Il Napoli Primavera si prepara ad affrontare una nuova stagione dopo la retrocessione maturata nella passata annata. Il settore giovanile azzurro è quindi chiamato a ripartire con un nuovo progetto tecnico, avendo in estate l’organico ha subito diversi cambiamenti.
Sono dodici, infatti, i calciatori che hanno lasciato il gruppo: Cimmaruta, Prisco, Garofalo, Pignarosa, Zappettini, Cambrini, Castaldi, Maida, Marciano, Sorbino, Colurciello e Barbella.
Una serie di partenze che ha modificato sensibilmente la composizione della squadra e che, almeno in questa fase, riduce le alternative a disposizione dello staff tecnico.
A guidare il nuovo corso sarà Antonio Nocerino, chiamato a lavorare sulla ricostruzione della formazione Primavera dopo la retrocessione. L’ex centrocampista dovrà cercare di dare rapidamente un’identità alla squadra e valorizzare i giovani a disposizione.
Stando alle informazioni attualmente disponibili, il gruppo dovrebbe essere composto da circa 16 elementi. Un organico numericamente contenuto che potrebbe rappresentare una delle principali difficoltà da affrontare nel corso della stagione, considerando il calendario, gli eventuali infortuni e la necessità di garantire continuità al percorso di crescita dei calciatori.

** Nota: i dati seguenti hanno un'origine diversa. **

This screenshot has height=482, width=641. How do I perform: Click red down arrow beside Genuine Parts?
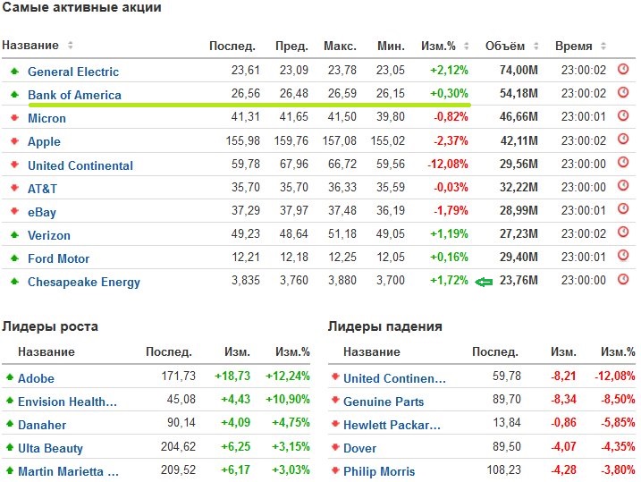click(x=335, y=402)
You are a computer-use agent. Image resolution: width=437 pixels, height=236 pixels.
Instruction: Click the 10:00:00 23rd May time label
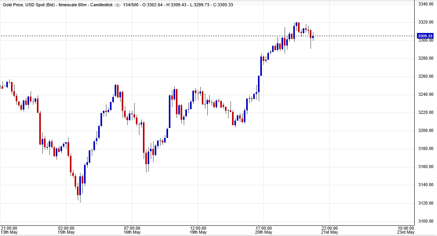coord(406,230)
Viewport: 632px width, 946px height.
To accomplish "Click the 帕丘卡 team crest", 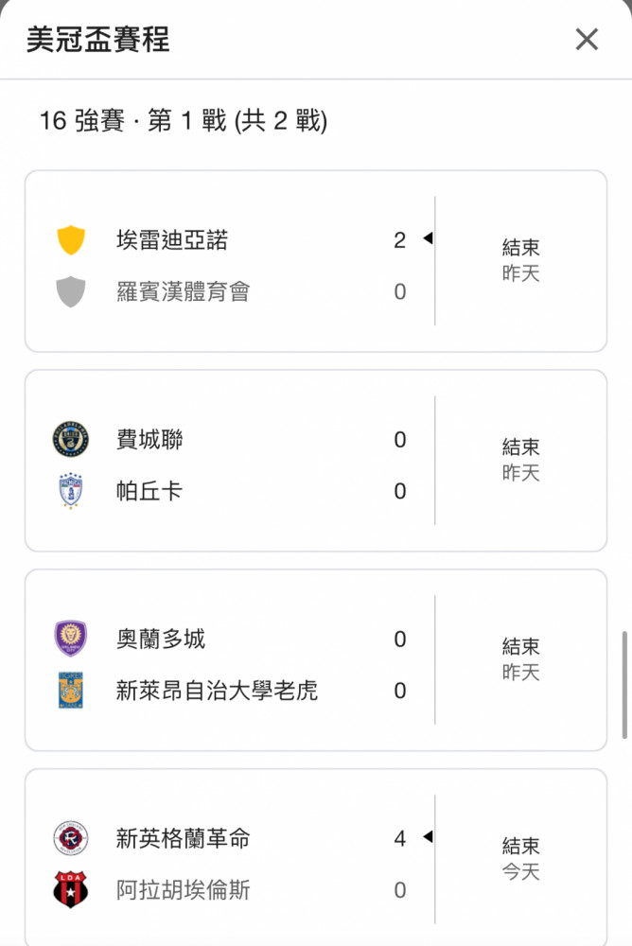I will tap(71, 490).
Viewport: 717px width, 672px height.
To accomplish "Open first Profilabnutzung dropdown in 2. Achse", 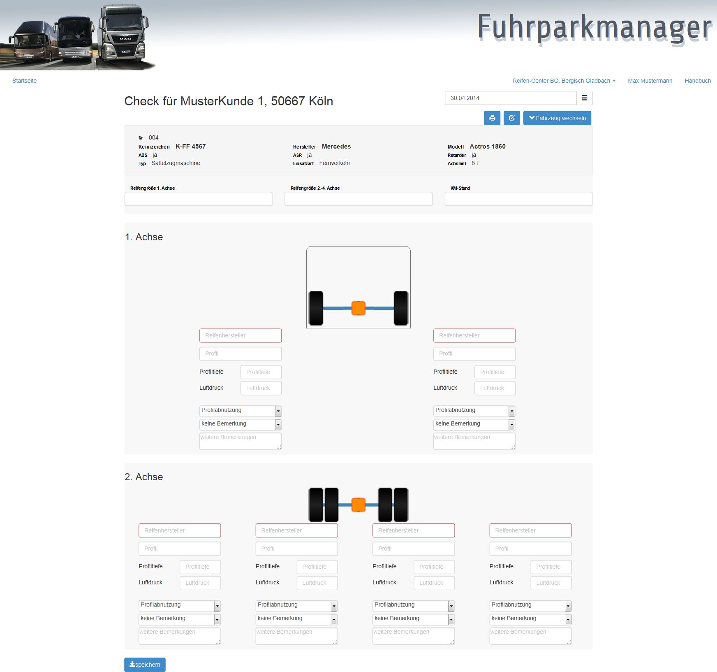I will pos(180,605).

La priorità sarà quindi trovare rapidamente equilibrio e organizzazione. In una formazione Primavera, infatti, la profondità dell’organico può avere un peso importante sia nella gestione delle partite sia nel lavoro quotidiano, permettendo agli allenatori di distribuire meglio il minutaggio e di creare maggiore concorrenza interna.
Il cambiamento dell’organico apre inevitabilmente anche una riflessione sul futuro del settore giovanile. Per una società ambiziosa, la Primavera rappresenta infatti uno degli strumenti attraverso cui accompagnare i giovani verso il calcio professionistico, oltre alla normale attività agonistica dei campionati di categoria.

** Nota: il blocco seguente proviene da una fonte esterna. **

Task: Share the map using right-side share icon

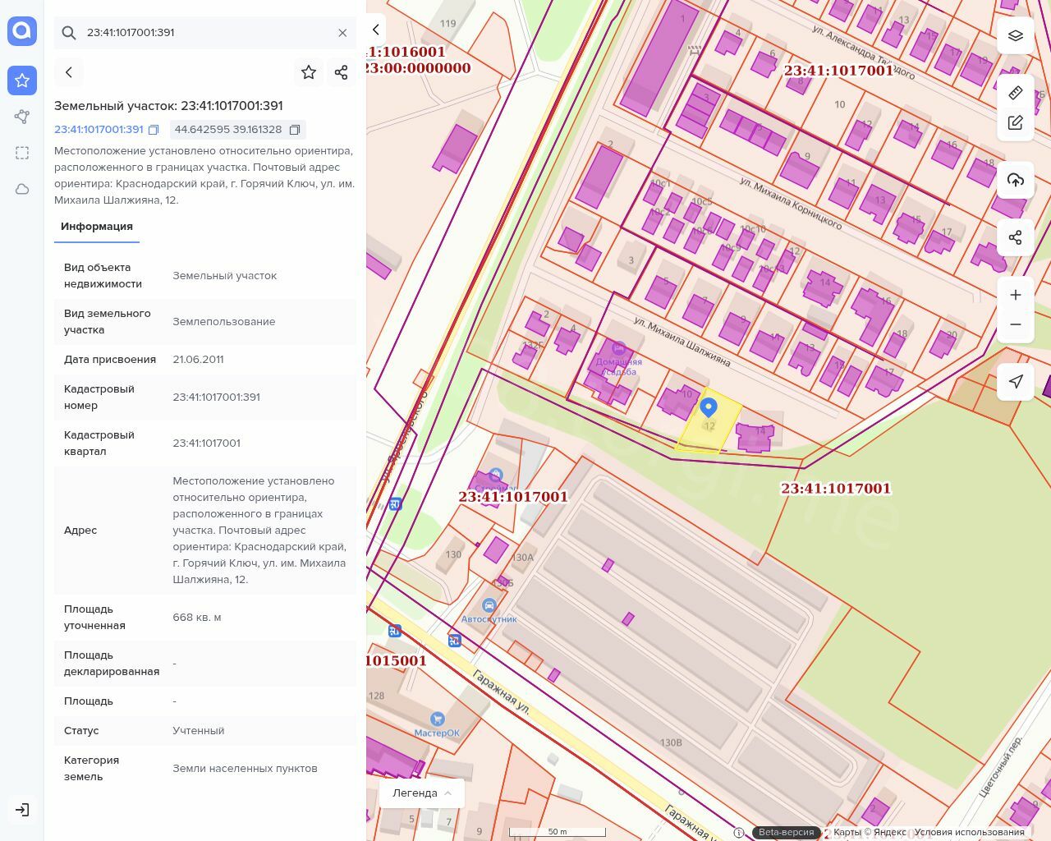Action: 1015,237
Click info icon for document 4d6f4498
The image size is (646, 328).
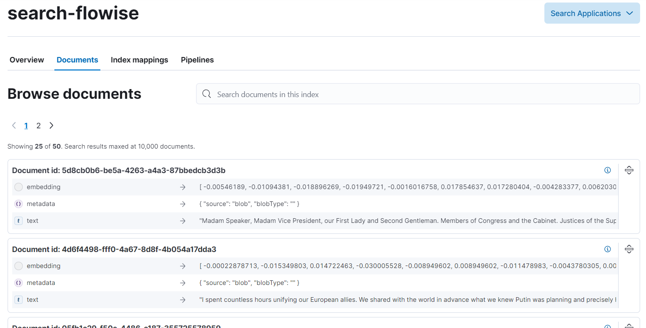607,249
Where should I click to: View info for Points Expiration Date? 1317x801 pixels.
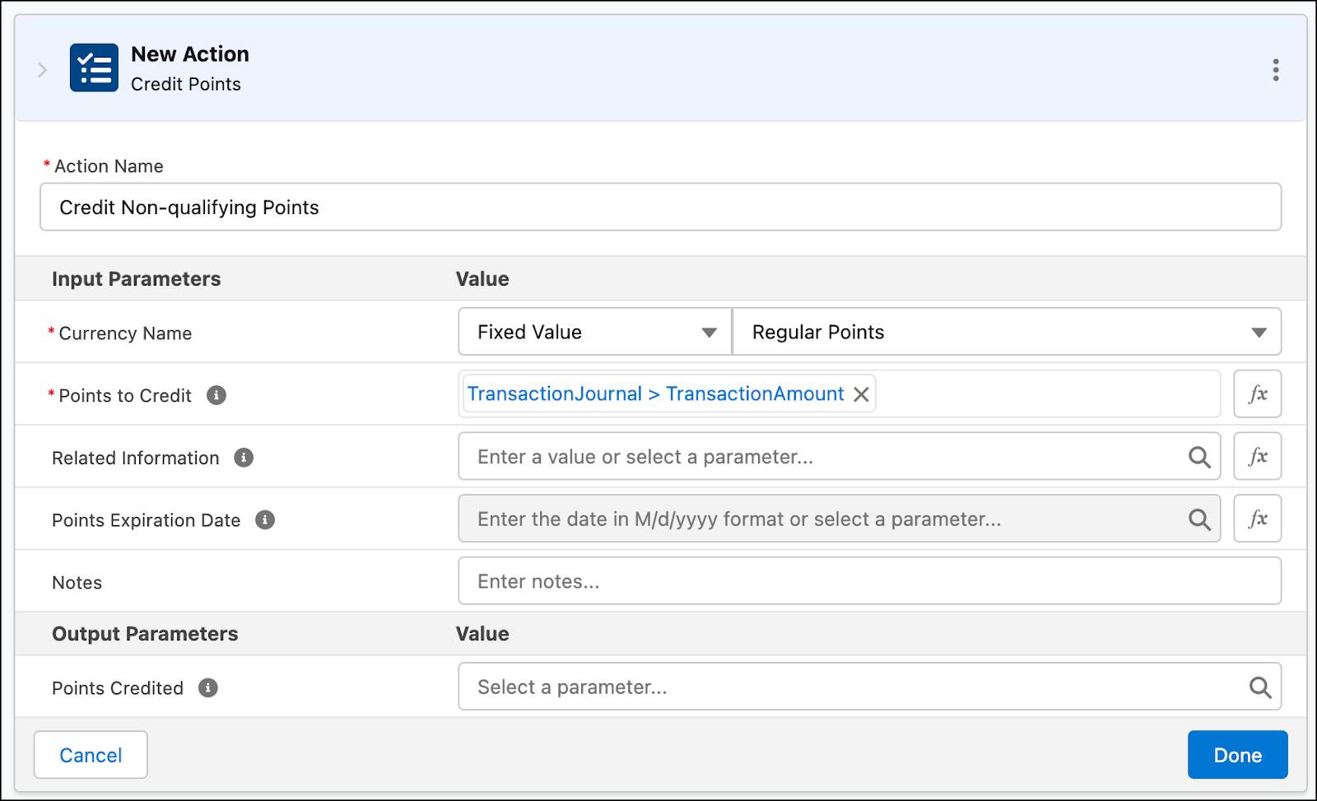pos(264,520)
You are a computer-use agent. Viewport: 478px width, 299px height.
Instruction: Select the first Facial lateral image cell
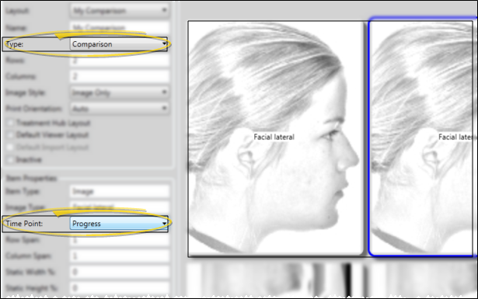tap(276, 138)
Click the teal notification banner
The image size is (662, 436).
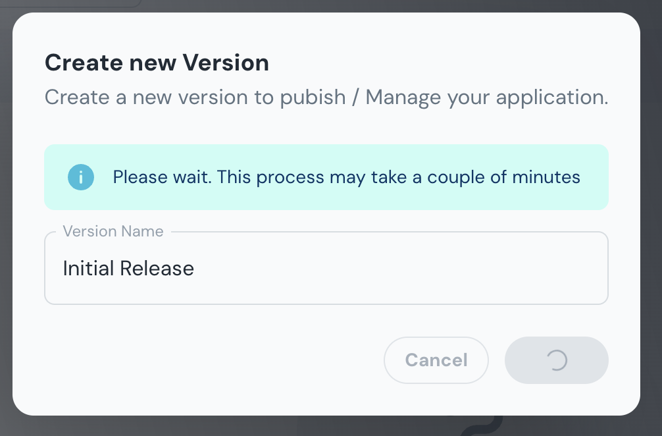(326, 177)
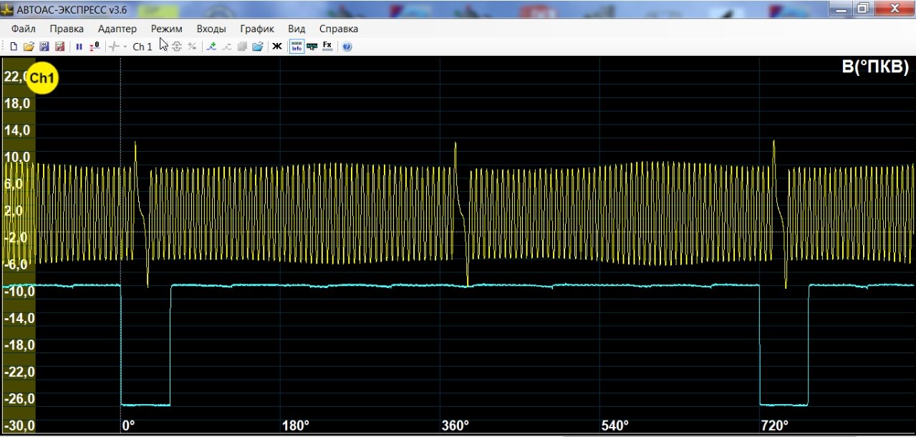Save the oscillogram with the floppy disk icon

(x=44, y=47)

Dopo una stagione conclusa con la retrocessione, il Napoli Primavera riparte dunque con molte novità e con la necessità di costruire un nuovo equilibrio. La scelta di affidare la squadra a Nocerino rappresenta un nuovo punto di partenza, ma il compito dell’allenatore non sarà semplice, soprattutto in una fase caratterizzata da numerosi cambiamenti.
Il tecnico sarà chiamato a trasformare le difficoltà iniziali in un’opportunità, lavorando sulla crescita dei calciatori rimasti e sulla costruzione di un gruppo capace di sviluppare un’identità precisa.
Le prossime settimane saranno importanti per capire quale sarà la composizione definitiva della rosa e quale direzione prenderà il progetto Primavera. Il campo, come sempre, offrirà le prime risposte.
Per Nocerino si apre quindi una nuova sfida: ricostruire una squadra competitiva, valorizzare i giovani e provare a rilanciare il progetto del Napoli Primavera dopo la retrocessione.